Can you rewrite the listing below with "Business Partner" replaced by "Supplier" and everything else unchanged, leaving out the pictures?

******************************

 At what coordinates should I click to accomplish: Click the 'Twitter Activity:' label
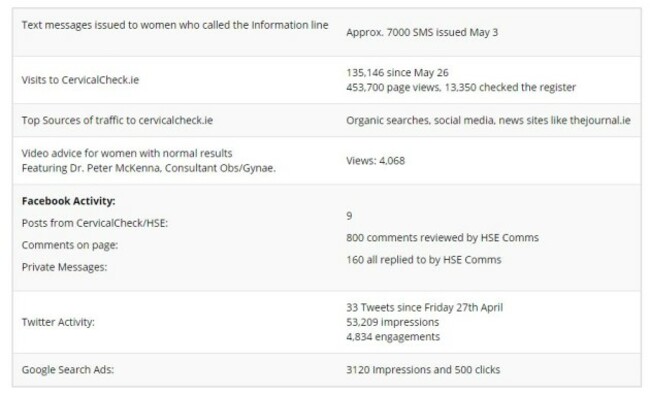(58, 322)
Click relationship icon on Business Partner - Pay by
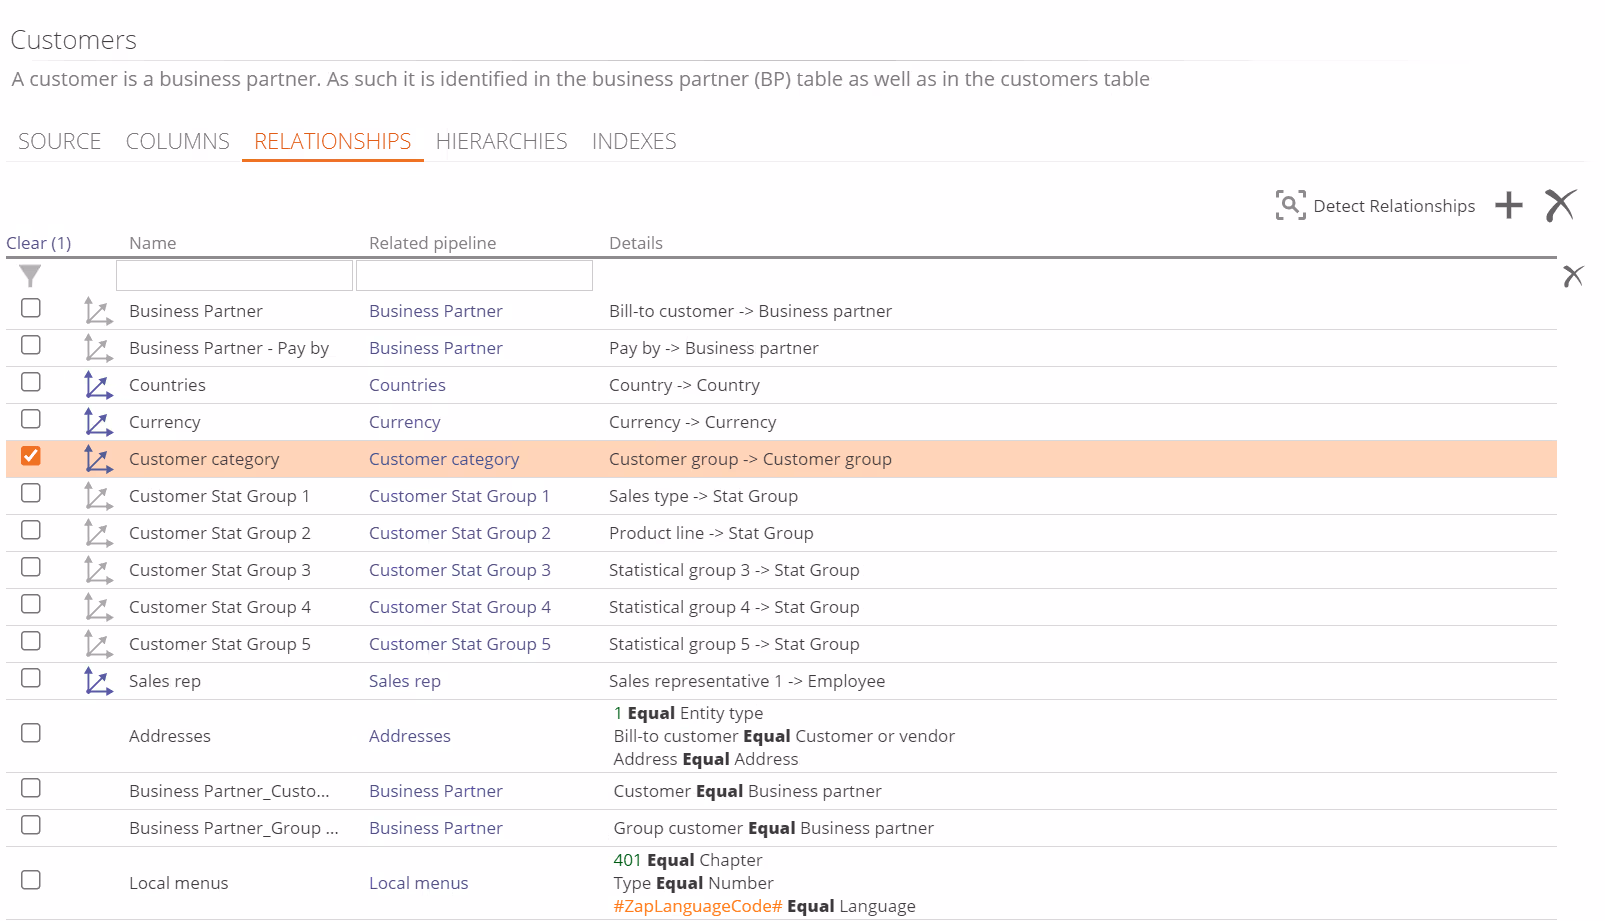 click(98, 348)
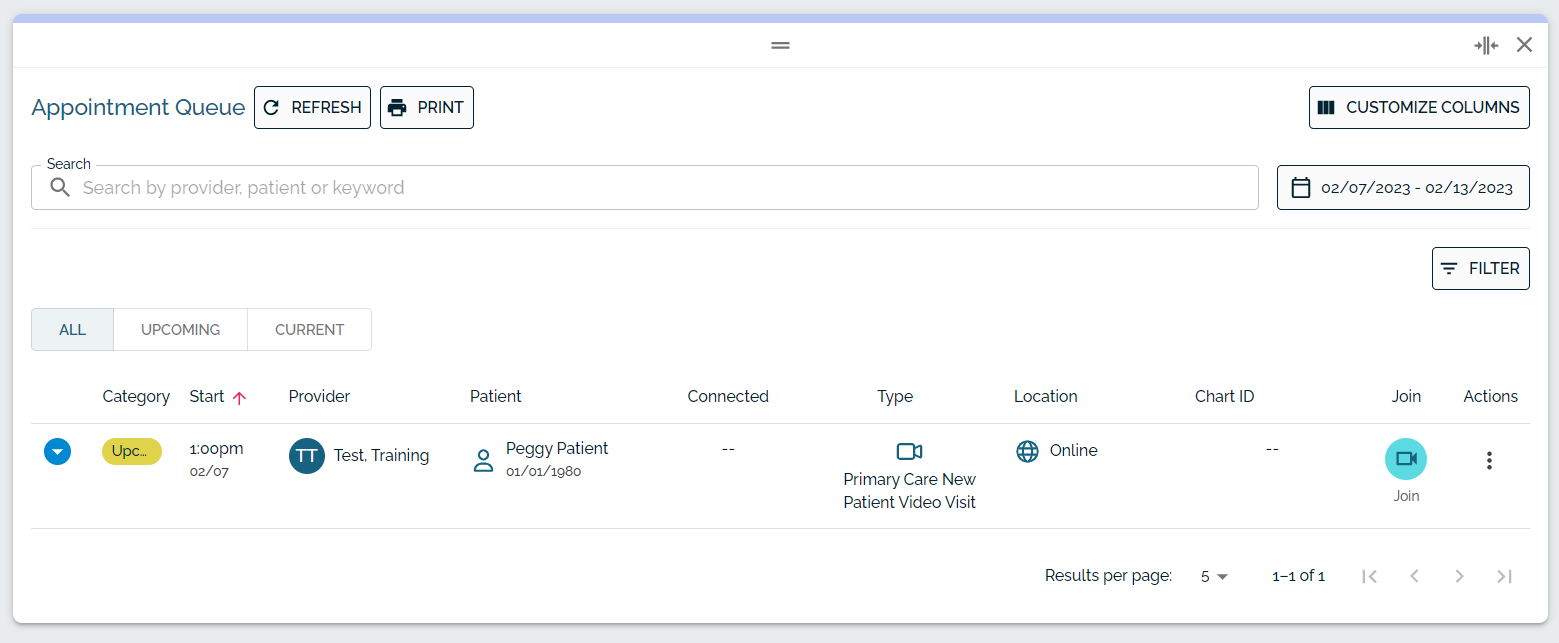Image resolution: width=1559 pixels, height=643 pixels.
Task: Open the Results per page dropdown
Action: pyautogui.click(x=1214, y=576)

******************************

■ CORRECT RESPONSE:
 At what coordinates should I click to accomplish: Click the 'Twitter Activity:' label
(58, 322)
Click relationship icon on Supplier - Pay by
 click(98, 348)
Image resolution: width=1559 pixels, height=643 pixels.
Task: Open the Results per page dropdown
Action: pyautogui.click(x=1214, y=576)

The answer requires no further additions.